_Work to do_:
Render the data below as a Markdown table with the columns Row and Data line, giving each non-blank line its own numbered row and skipping blank lines. Leave the pictures out of the table.

_The input_:
----------
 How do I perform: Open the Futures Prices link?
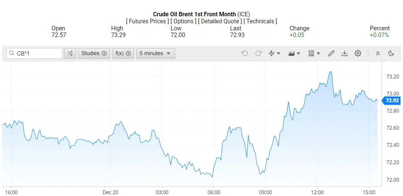click(x=147, y=21)
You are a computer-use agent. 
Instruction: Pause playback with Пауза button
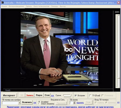point(39,95)
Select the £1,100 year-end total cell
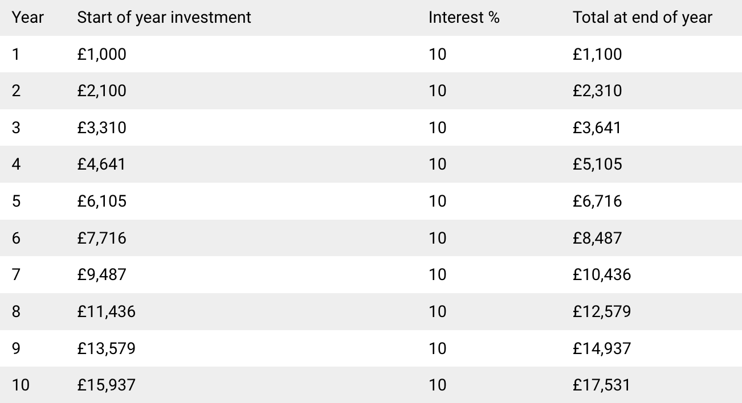This screenshot has width=742, height=403. (x=598, y=54)
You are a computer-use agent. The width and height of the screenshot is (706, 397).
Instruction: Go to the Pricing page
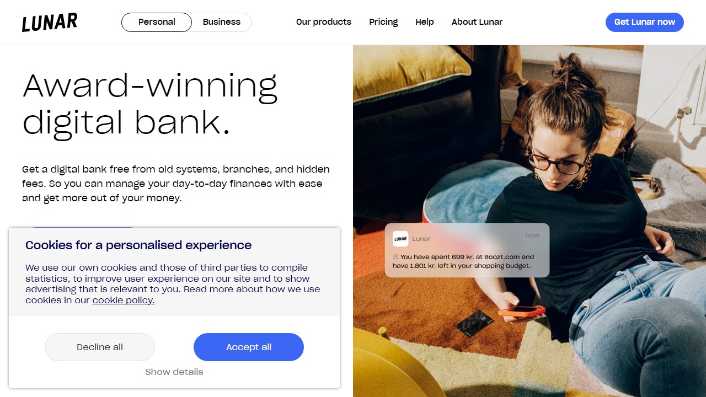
----------
_Written solution_:
| Row | Data line |
|---|---|
| 1 |  How do I perform: Open the Futures Prices link? |
| 2 | click(x=147, y=21) |
| 3 | You are a computer-use agent.  |
| 4 | Instruction: Pause playback with Пауза button |
| 5 | point(39,95) |
| 6 | Select the £1,100 year-end total cell |
| 7 | This screenshot has width=742, height=403. (x=598, y=54) |
| 8 | You are a computer-use agent. The width and height of the screenshot is (706, 397). |
| 9 | Instruction: Go to the Pricing page |